SELECTED EXTRACT:
BEGIN

Over the years, Aig has built amazing partnerships across diverse industries. One amazing example is his partnership with Herbert Wigwe. Aig said of Herbert:
“During the 12 years that we worked together as CEO and deputy, Herbert and I have never had a divergence of views or positions on issues of corporate governance and risk management and I am constantly thanking God for giving me wisdom in the choice of my deputy. He was my friend and professional colleague for 10 years before we came together at Access and he is a tremendously gifted and respected banker but the basis of my choice for this ‘second pair of eyes’ was my confidence that we shared the same beliefs and values regarding how a bank should be run”
He is doing this again with his foundation forming a formidable partnership with his wife, which has seen their complementary strengths position the organisation to be seen as an alternative to solutions typically provided by multilateral organisations.
STRATEGY # 4: LEADING BY EXAMPLE
Aig has always seen himself as a leader who leads in the front and demonstrates, personally, what he wants his subordinates to do. In his book, Leaving the Tarmac: Buying a Bank in Africa, Aig says while at Access, Herbert and himself gave themselves targets just as they gave the other staff targets, and they held themselves accountable for meeting the targets they set for themselves.
STRATEGY # 5: INSTALLING A SOLID SYSTEM AND STRUCTURE AND STRATEGICALLY RECRUITING AND TRAINING PEOPLE TO MAN THE CREATED STRUCTURE
He has been known to be a system person. He is always known for developing systems, structures and systems of rules and training people who would operate the system. Aig believes that the only way you can test if the system is working is to hand it over to the team you have trained and mentored while you detach and focus on strategic issues. Most leaders tend to micromanage at this stage and this stifles the creativity of members of the team, who always see the shadow of the visioner behind them any time they want to initiate ideas. Aig confirms this in an informal chat with me: “I think the strength I have is that I embrace frameworks, science and theory that allow me to express my instincts in a much more effective manner. This is what I mean: I have instincts that allow me, for instance, to buy companies that many are scared to touch. But I don’t just buy companies, I build a pool of outstanding women and men to operate my investments, i make sure the have access to the very best training and on the job exposure and then try to inspire them to be the beat they can be.
Aig adds: “People who worked with me at Access Bank knew that I always talked about frameworks. What is your framework for doing this? What is your structure to manage this opportunity? God has blessed you with the opportunity to excel, but that does not mean you can manage what you have and create opportunities out of it. You need a framework to determine what it is that you can achieve and reduce it to simple numbers or finance. You need to be able to ask and answer some strategic questions: What is the likely return and risk associated with the venture? Not many people can do that. That is what I do. People sometimes say this guy does not fail; what people don’t see is that my investment in systems, people and structures to guide what I do reduces the risk of failure to manageable levels.”

END

SHORT PROBLEM 1: Rename "scrollbar" to "scroll bar" in the entries running from "Tap read-receipt ticks" down to "coord(1356,872)", and give back only those lines with nothing else changed.

MATERIAL PROVIDED:

BEGIN

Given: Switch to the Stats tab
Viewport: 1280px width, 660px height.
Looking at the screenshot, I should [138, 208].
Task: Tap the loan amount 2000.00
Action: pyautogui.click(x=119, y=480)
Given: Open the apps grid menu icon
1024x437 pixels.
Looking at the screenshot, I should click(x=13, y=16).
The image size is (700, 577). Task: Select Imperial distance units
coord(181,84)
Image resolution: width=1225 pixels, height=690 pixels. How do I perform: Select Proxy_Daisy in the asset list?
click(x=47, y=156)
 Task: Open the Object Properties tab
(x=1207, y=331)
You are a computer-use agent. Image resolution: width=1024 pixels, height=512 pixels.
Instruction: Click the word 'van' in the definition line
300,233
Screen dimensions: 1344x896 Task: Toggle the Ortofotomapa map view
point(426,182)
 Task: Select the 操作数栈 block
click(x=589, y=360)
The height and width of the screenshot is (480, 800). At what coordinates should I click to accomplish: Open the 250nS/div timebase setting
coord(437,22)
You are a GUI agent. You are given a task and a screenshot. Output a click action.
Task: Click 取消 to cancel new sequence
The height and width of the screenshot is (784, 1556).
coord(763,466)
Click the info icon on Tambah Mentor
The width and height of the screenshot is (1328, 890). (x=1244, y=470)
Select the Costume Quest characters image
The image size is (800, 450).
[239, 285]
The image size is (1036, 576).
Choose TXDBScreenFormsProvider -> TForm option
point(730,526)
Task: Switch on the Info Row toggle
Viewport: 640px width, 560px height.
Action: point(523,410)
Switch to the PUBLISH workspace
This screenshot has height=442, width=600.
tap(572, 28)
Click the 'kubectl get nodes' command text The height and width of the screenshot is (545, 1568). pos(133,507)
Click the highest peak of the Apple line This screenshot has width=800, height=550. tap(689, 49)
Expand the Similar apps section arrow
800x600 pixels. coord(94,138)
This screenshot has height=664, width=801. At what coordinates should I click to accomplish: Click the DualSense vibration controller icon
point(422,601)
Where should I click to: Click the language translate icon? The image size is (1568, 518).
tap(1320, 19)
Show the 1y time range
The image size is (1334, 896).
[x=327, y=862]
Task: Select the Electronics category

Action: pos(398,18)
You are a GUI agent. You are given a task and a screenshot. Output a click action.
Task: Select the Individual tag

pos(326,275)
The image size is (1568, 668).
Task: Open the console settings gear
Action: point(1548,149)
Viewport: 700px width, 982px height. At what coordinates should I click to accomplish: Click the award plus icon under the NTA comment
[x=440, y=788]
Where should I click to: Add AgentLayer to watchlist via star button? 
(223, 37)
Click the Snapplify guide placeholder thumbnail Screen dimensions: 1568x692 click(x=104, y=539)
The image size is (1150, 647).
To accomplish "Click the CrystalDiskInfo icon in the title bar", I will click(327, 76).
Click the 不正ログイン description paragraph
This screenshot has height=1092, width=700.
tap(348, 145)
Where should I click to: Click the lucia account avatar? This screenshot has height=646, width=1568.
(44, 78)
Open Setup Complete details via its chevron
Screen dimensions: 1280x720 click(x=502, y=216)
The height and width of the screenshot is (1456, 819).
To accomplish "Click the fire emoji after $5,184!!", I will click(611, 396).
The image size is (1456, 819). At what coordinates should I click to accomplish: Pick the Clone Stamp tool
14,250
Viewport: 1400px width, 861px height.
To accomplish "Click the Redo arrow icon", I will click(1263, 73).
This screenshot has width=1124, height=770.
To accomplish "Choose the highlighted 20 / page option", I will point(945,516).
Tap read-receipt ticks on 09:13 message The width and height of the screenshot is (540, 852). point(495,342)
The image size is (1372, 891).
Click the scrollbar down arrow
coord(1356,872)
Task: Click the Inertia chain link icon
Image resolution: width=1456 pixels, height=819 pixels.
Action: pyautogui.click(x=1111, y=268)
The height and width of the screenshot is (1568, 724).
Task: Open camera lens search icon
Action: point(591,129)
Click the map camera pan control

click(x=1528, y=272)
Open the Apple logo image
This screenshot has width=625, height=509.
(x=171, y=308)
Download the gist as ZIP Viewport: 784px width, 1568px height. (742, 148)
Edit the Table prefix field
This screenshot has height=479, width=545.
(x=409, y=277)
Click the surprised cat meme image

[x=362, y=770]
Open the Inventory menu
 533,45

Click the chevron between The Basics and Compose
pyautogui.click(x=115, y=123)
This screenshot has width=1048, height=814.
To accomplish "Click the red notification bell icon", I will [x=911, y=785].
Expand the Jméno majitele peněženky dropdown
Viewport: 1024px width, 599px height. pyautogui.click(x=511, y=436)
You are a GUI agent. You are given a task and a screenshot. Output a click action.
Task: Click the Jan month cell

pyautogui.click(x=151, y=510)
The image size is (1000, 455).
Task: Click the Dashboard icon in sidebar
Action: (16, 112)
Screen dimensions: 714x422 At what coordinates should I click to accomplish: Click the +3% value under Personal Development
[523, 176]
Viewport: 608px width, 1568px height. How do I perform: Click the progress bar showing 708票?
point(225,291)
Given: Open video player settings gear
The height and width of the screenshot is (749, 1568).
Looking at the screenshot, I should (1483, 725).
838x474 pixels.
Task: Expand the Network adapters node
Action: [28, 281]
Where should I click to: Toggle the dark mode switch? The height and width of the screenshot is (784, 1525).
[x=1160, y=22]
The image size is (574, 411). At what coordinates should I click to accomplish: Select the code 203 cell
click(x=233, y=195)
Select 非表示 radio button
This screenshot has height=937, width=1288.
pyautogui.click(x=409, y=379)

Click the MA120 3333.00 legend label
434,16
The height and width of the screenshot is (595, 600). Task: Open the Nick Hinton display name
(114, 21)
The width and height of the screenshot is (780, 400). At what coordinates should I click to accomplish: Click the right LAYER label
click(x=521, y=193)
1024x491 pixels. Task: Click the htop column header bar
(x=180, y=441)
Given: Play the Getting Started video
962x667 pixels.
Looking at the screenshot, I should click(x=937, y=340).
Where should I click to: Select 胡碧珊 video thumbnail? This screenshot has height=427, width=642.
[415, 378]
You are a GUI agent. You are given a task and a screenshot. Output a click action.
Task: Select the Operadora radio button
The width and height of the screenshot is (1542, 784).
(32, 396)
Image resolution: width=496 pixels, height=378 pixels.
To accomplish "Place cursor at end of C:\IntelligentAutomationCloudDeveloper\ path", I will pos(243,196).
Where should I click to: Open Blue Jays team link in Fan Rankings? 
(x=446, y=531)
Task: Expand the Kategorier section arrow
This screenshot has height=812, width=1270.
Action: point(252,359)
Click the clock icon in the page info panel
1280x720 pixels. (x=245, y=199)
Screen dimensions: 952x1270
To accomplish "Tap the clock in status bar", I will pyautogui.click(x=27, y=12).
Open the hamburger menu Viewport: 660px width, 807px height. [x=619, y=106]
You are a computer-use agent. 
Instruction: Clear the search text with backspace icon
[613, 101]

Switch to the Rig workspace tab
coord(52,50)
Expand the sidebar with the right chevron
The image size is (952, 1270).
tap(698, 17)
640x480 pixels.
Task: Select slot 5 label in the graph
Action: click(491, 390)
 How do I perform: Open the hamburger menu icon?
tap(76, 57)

END

SHORT PROBLEM 2: Write out, word for word, everything in the passage on Aig's leadership from "He is doing" down to "set for themselves.".

COMPLETE OUTPUT 1:
Tap read-receipt ticks on 09:13 message The width and height of the screenshot is (540, 852). point(495,342)
The image size is (1372, 891).
Click the scroll bar down arrow
coord(1356,872)

COMPLETE OUTPUT 2:
He is doing this again with his foundation forming a formidable partnership with his wife, which has seen their complementary strengths position the organisation to be seen as an alternative to solutions typically provided by multilateral organisations.
STRATEGY # 4: LEADING BY EXAMPLE
Aig has always seen himself as a leader who leads in the front and demonstrates, personally, what he wants his subordinates to do. In his book, Leaving the Tarmac: Buying a Bank in Africa, Aig says while at Access, Herbert and himself gave themselves targets just as they gave the other staff targets, and they held themselves accountable for meeting the targets they set for themselves.